Step by step engine removal

Discussion in 'Bay Tech Clinic' started by kombi, May 7, 2007.

  1. kombi

    kombi Member

    Messages:
    39
    Location:
    Melbourne
    Gday all just woundering if there is a post on here that has a step by step for removing an engine for a bay. Iv herd its quite an easy engine to drop out but as iv only ever removed engines from bonnets and up out of the car, just woundering if there was some guidence. cheers chris:)
     
  2. Van Housing

    Van Housing Well-Known Member

    Messages:
    10,365
    Location:
    Williamstown Vic
  3. kombimatt

    kombimatt Active Member

    Messages:
    1,768
    Location:
    Dodges Ferry, TAS
    Great post thanks Woz.

    Half inspired to give it a go with Mervyn.

    Matt
     
  4. Split 1

    Split 1 New Member

    Messages:
    7,037
    Location:
    Adelaide
    It is easy, I gave Zuespig instructions over the phone and he whipped his out ( engine that is)
    I can see Big Dave laughing at this.

    Dave
     
  5. ModelJets

    ModelJets Active Member

    Messages:
    1,264
    Location:
    Brisbane
    Extraction

    Hi kombi
    I have just done this job and found it tough. mainly because I'm not a mechanics a@#hole. Mine is an 1800 flat motor and this is what I did. Raise the rear of you kombi on car stands till your back wheels just leave the ground. This is enough for clearence when you extract the motor. Remove the battery terminal wires. Remove the rear tinware, take off the air cleaner and tubes to carbies. Remove the accelerator cable, heater cables and the heater tubes and the fuel tube from the fuel pump while you are upside down under there. Also disconect the red wire from the starter motor, it goes from the alternater. I removed the rear bumper and tow bar. Dissconect the wiring that runs from the alternator to the regulator and also to the coil then the reversing wire that has a fuse on it. I tagged the wires with masking tape folding back on itself and wrote where the wires came from (mainly because some dick had butchered the wires up) I will get around to replacing them one day. Remove the 2 upper engine mount bolts on the bell housing (bit hard to get to but persist, you will get them).
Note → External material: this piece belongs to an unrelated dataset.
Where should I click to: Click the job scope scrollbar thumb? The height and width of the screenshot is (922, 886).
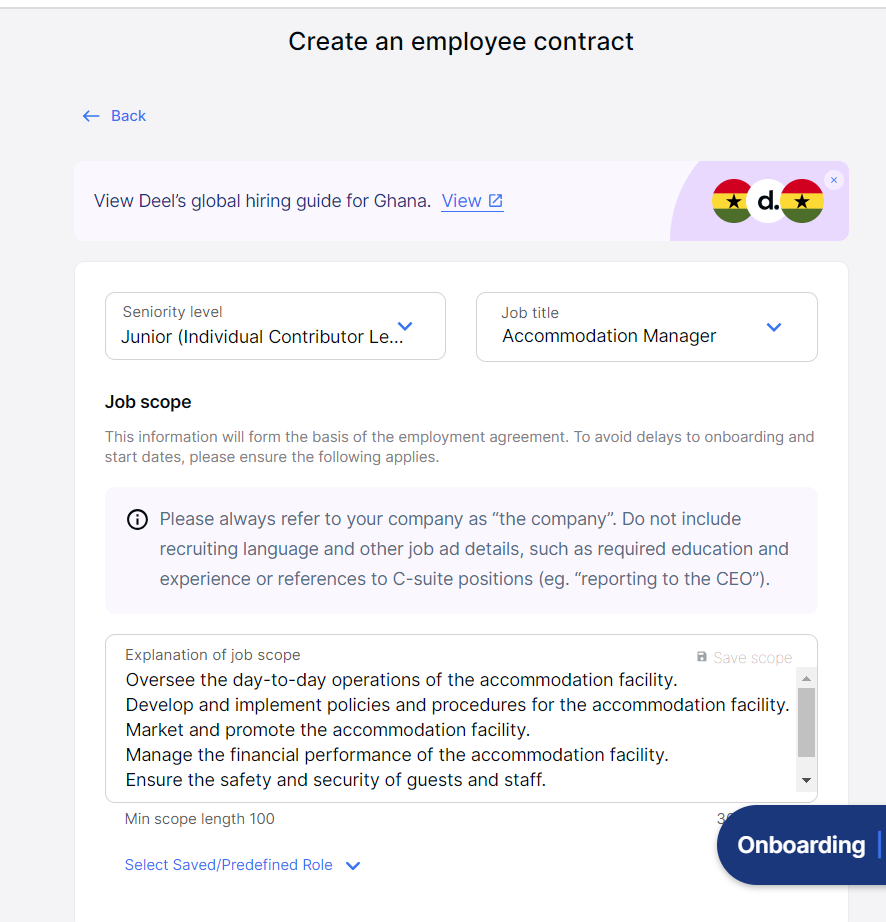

I have the use of a big floor trolley jack so i placed it under the oil strainer cover plate which is a good balance point and raised the jack to just give some pressure under the motor. Then I removed the 2 lower engine bolts on the bell housing and seperated the rear engine support from the mainframe (support comes out with the motor). I chocked up the back of the gear box with timber to support it when I drew the motor out. Drag the motor rearwards until it nearly touches the back section of the engine bay and clear of the clutch spindle. Tilt the back of the engine down while your mate lowers the jack. when the jack is flat so is your motor and can then be rolled out ontop of the jack. Mate, I am no mechanic but this is how I did it and it worked fine. Hope I didn't forget anything but you will check if there is anything connected before you extract. Best of luck. Dean
     
  6. StevieVW

    StevieVW Well-Known Member

    Messages:
    3,473
    Location:
    Somerset, Tasmania
    If it's a type one engine it's dead simple. (i haven't done any up rights so i won't comment on them.)


    This is for my 69 beetle but should be the same as for your bus if it's a type one motor.

    From memory:

    1. Disconect your battery negaitive(earth strap).
    2. Disconnect the wires on the alt/gen-erator and LABEL THEM.
    2a. Remove the fuell line from underneath where the fuel line where it comes out of the chassis.
    3. Undo your throttle cable. Push it back throug so it wont get caught up.
    3a. Jack up the kombi and put the kombi on jack stands.
    4. Undo the two bottom nuts that are at the bottom of the trans (they're usually hidden by a lot of crud)
    5. Get a piece of 4x2 thats long enough to go the width of the sump so your jack won't damage the sump.
    6. Now that you've got your jack taking a bit of strain from the engine reach around behind the fan shround and undo the two nuts, they're a real pain to get out on bug's bus's i don't know about.
    7. When you get these off store them safely with anything else you took off.
    8. Pull the engine backwards so the motor parts with the trans. Pull back with the jack back by the handle and lower it down as you come making sure nothing is still connected.
    9. Tilt it back for a beetle and lower it (a bus engine should just about drop down).
    10. Pull the motor backward our from under the bus on the trolley jack.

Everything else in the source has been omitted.